As for career paths that 'asian parents' (i think all parents want, but dont push as much) both my parents push me do some prestiegous job, which hasn't really influenced me although I still don't know what I'll do and I'm into my junior year of college. I think the biggest reason my parents push such things is to ensure I will be well off in life, which they seem to equate to doing better then they did. Which makes sense, although I have a lot of work to do to reach the level of success my dad has.

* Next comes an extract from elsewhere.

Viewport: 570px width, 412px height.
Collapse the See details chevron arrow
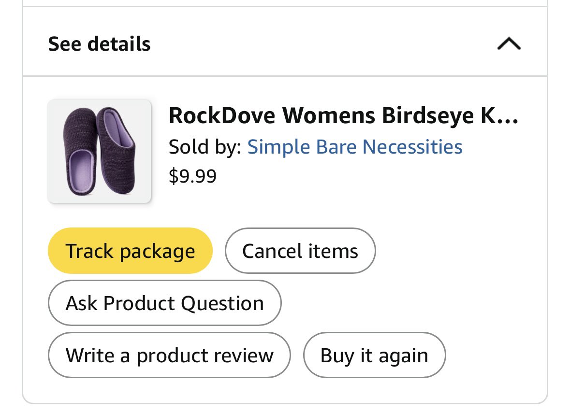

Even with the few things that sometimes make it difficult growing up with an asian parent, I'm glad I did. Both of my parents are happy with where I am (junior in college with no real post college plan?) although maybe I just look good compared to my cousins, the only one on my dads side is 'sorta' in college, and the one my moms side dropped out...mind you all my aunts and uncles on both sides attended college. So I think in some ways your parents feel the need to compare you to other people your age. I know quite a few of my friends who constantly got the "so and so's kid is _____" from their parents.